How PET imaging works
Many cancers use more glucose (sugar) than most normal tissues. The Nuclear Medicine physician can take advantage of this by injecting glucose with a small amount of radioactivity attached to the glucose molecule. The PET scanner is then used to obtain images of the distribution of glucose metabolism throughout the body. The amount of glucose used by tissues in the body provides information to help guide further diagnostic and therapeutic options.

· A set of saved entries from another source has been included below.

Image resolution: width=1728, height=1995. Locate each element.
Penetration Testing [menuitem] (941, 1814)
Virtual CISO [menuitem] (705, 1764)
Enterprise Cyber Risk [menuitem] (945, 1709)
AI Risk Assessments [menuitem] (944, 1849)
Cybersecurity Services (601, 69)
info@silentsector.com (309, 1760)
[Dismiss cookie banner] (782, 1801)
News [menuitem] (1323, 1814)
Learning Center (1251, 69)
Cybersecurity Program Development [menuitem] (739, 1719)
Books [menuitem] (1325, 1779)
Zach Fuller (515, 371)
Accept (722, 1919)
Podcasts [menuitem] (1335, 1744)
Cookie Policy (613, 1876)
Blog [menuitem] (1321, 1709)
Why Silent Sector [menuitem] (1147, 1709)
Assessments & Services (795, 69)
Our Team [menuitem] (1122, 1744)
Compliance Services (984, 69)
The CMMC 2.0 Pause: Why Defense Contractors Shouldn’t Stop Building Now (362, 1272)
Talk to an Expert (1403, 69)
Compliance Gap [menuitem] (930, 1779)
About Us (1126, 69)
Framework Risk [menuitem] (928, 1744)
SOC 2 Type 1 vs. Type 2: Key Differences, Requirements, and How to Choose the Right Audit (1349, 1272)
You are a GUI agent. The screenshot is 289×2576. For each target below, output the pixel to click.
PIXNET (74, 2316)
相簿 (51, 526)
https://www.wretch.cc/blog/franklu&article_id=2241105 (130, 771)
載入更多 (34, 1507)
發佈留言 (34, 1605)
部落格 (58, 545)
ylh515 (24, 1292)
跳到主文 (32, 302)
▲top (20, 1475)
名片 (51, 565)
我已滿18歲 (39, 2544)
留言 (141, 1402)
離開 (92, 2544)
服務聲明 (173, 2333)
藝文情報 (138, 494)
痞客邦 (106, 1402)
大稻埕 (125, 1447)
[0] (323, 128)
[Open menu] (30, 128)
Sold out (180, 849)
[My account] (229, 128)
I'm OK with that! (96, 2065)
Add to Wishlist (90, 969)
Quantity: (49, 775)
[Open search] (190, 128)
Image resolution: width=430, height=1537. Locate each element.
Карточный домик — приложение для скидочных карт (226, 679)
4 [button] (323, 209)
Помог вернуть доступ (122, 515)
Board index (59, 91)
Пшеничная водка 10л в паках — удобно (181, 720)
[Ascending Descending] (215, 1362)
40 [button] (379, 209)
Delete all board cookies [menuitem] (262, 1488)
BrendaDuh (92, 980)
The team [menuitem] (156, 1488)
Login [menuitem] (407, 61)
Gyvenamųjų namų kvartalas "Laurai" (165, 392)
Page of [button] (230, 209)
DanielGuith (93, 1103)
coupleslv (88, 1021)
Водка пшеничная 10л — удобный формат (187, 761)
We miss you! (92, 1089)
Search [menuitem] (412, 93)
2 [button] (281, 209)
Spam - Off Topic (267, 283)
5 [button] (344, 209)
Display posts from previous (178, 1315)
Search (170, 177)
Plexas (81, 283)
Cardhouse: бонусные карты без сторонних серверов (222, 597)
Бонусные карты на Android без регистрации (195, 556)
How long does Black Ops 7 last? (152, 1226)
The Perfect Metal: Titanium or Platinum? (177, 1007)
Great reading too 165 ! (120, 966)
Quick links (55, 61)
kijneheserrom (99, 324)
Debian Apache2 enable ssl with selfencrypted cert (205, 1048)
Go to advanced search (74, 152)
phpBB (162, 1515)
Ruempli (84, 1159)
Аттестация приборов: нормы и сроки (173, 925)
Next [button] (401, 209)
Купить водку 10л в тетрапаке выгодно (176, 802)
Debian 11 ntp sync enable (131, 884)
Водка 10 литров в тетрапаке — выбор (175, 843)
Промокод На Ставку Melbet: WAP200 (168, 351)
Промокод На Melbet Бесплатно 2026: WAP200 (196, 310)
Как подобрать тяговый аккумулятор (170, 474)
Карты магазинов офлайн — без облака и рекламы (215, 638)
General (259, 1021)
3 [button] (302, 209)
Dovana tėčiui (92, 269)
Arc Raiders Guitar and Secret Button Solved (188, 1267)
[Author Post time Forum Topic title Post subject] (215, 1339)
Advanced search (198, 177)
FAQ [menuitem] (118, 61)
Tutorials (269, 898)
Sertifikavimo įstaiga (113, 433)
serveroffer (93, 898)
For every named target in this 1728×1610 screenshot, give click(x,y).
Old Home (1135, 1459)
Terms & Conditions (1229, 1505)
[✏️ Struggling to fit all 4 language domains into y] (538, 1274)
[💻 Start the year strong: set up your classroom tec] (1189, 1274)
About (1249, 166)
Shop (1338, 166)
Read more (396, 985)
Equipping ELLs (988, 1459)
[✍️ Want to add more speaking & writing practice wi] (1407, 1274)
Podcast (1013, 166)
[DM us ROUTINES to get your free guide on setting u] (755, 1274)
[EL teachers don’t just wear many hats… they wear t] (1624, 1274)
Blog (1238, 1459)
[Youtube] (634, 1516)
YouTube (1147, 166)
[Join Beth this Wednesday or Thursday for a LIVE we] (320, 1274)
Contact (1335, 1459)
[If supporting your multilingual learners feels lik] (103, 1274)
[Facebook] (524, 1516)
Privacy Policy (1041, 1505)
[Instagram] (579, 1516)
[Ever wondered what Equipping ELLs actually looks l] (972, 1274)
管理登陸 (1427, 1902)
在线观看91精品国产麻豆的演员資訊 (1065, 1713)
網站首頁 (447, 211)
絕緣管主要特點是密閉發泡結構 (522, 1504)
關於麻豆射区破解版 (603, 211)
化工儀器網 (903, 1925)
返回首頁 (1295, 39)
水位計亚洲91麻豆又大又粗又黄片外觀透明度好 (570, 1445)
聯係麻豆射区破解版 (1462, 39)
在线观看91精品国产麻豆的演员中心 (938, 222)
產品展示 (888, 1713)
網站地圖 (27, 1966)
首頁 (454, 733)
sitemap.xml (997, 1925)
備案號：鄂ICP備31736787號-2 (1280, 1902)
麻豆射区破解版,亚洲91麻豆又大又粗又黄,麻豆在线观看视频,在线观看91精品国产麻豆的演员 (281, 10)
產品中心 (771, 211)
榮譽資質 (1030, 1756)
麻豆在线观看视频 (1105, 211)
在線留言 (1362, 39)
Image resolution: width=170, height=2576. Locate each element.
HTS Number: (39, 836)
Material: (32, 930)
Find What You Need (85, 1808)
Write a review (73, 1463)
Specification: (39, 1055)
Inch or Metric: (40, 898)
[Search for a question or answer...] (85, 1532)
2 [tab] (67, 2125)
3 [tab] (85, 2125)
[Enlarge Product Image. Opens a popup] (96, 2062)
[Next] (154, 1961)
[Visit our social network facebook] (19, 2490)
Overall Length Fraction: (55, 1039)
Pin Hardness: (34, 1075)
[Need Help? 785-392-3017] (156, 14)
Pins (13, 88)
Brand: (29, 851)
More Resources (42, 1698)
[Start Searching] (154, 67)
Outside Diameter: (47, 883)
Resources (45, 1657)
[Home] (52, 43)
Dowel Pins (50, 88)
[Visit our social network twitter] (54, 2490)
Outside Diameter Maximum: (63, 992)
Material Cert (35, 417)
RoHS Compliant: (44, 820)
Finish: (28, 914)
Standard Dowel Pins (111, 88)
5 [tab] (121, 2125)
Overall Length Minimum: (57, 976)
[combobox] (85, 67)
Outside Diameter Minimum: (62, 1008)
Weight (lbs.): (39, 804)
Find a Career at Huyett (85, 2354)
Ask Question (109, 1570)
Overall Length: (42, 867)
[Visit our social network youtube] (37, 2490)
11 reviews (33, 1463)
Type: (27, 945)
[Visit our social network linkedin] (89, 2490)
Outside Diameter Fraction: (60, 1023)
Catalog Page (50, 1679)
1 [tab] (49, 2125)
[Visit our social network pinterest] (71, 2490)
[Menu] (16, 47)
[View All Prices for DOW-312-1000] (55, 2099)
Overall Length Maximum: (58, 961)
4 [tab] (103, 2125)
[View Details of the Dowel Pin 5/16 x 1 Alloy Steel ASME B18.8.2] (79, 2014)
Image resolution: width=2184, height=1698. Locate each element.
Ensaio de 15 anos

What is the purpose of the CT scanner? The CT scanner is needed because the major disadvantage of PET imaging is that the anatomic detail seen in a PET scan is inferior to that of a conventional CT scan. This means that although PET can see the general location of an area of abnormal glucose uptake, the exact localization of the abnormality can be difficult using PET images alone.
Anatomic Information Obtained with CT Scanning
CT (Computed Tomography) scanning provides high-resolution images that show anatomy beautifully. But CT does not do a very good job of demonstrating physiology. Therefore, if an abnormality is seen on CT scanning, it is not always obvious if that abnormality is benign or malignant (cancer).
By obtaining both CT and PET images together, and fusing the images, the Nuclear Medicine physician can simultaneously see both anatomic and physiologic changes in the body that provide the most accurate information available today for the imaging diagnosis and localization of cancer.